25 years ago today, our family arrived in São Paulo, Brazil to begin our missionary adventure. Our three girls (Karis age 7, Rachel 5, and Valerie 2) were recovering from chicken pox, caught two weeks before from their brother Danny (age 8–turning 9 in July). Despite warm weather flying out from Miami, I had made the girls wear long pants and long sleeve shirts, afraid that Brazilian immigration officials would not welcome us into their country covered with spots! I’ll never forget the fascination of our first glimpse of São Paulo from the air–the city seemed to go on forever (it still does!).
For the first month, while we searched for own place to live, we stayed in the small apartment of a single missionary who was out of town. Bored one day, while I thought they were napping, the kids decorated our yet-unmet-colleague’s bedroom walls with crayons.
Exactly one month later we moved into an apartment of our own, around the corner from our mission’s office. This seemed like a good idea until school started in August, when we discovered what it was like for the kids to take a bus to their school, Pan American Christian Academy (PACA). They left home at 6:45 am and didn’t get back until 4:30. It was too long a day, in my opinion, for children that young. There was just time for homework, supper, baths, and bed–no time to play, to explore their brand new city environment, to just be family. I started looking for a home close to their school.
Those were days of out-of-control inflation in Brazil, and for the first time in our married lives, Dave and I had trouble making our ends meet financially. Appalled by the cost of renting, and expecting to live in São Paulo the rest of our lives, I wanted to buy a home. Our realtor simply did not believe that Americans could have the limited amount of money we had to work with, and showed me homes way beyond our price range. When I complained, he showed me tiny houses and apartments that made me claustrophobic just to walk through. I didn’t want an apartment; I wanted a house, on a street with neighbors. In our apartment building, despite many efforts to make friends we hardly saw anyone. Everyone worked, the children off at day cares or schools, and disappeared behind closed doors as soon as they got home.
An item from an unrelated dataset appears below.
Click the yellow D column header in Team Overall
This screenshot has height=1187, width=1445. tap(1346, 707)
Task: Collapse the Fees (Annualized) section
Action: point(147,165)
Finally I told the realtor, “Don’t call me again until you’ve found a house we can afford, with space for our family and for hospitality, within a mile of PACA.” He told me such a house did not exist, and for several months that was the end of our house search–but not the end of our praying. Rachel could not handle the stops and starts and bumps and turns and fumes of the daily bus ride–she threw up on the bus every day, not a great introduction to the intimidating new world of kindergarten. When Karis had health or ileostomy issues at school, I was too far away to help. Older boys on the bus teased Danny for not speaking Portuguese and threw his things–even his shoes–out the window. The kids didn’t have enough margin for living, just for surviving. “Lord, help us! Please give us a house near PACA!”
One day it happened. Our realtor called me, saying “I found your house. But it’s not a house–it’s a palace!” Indeed, though simple, this house was spacious, and was selling for exactly the amount of money we could spend. It was a ten-minute walk from PACA. We moved in one year after arriving in Brazil, on June 19, 1991 (exactly 24 years ago today). Our new home was on a street just one block long, going down a hill from a very busy avenue toward the represa (one of the city’s reservoirs). From Danny’s upstairs window the represa looked like a lake, with a green area around it–a welcome reprieve from buildings and concrete.
In front of our house (on the left), our girls with PopPop Kornfield and some neighbors in 1999. You can see a bit of the represa in the middle distance. Our kids grew up playing in the street, running in and out of neighbors’ homes, and having long conversations on our front steps. In the violent city of São Paulo, such freedom was a true gift.
Many people tried to dissuade us from living in a house, for fear of robberies. And in fact, almost every one of our neighbors’ homes were broken into during our time there. One would expect that we “rich Americans” would be an obvious target. I believe that God’s angels protected us: through all of the years that we lived in that house, only once was it broken into–and that happened the first Sunday after we moved in. When we came home from church, we found our house swarming with neighbors! The back roof had caught fire from a falling hot air balloon (traditionally launched as part of “Festas Juninas” celebrations during the month of June). Neighbors saw it and called the fire department, but were able to break in and quench the fire before the fire truck got there. We bought ice cream for everyone and became instant friends with our new neighborhood!
From inside looking out at the water rushing down the street, a common sight during the hot rainy season, October-March.
God gave Karis the gift of mostly good health for our first two years in Brazil, the years of adjustment to a new (mega)city and culture and language and school and neighborhood and friends and churches. When Karis started getting seriously sick again at age 9-10, she already had a strong support system around her.
A neighborhood Christmas party in our living room, an annual tradition.
“We did it!” Val and I with friends in our dining room.
On Karis’ 15th birthday, teens filled our house with music and laughter, even spilling up the stairs.
Karis hadn’t been well enough to grow in height for some time, but her 15 years were full of wonderful experiences and friendships, deeply enriched by living in Brazil.
For all of your bounty and blessings, Lord, we thank you.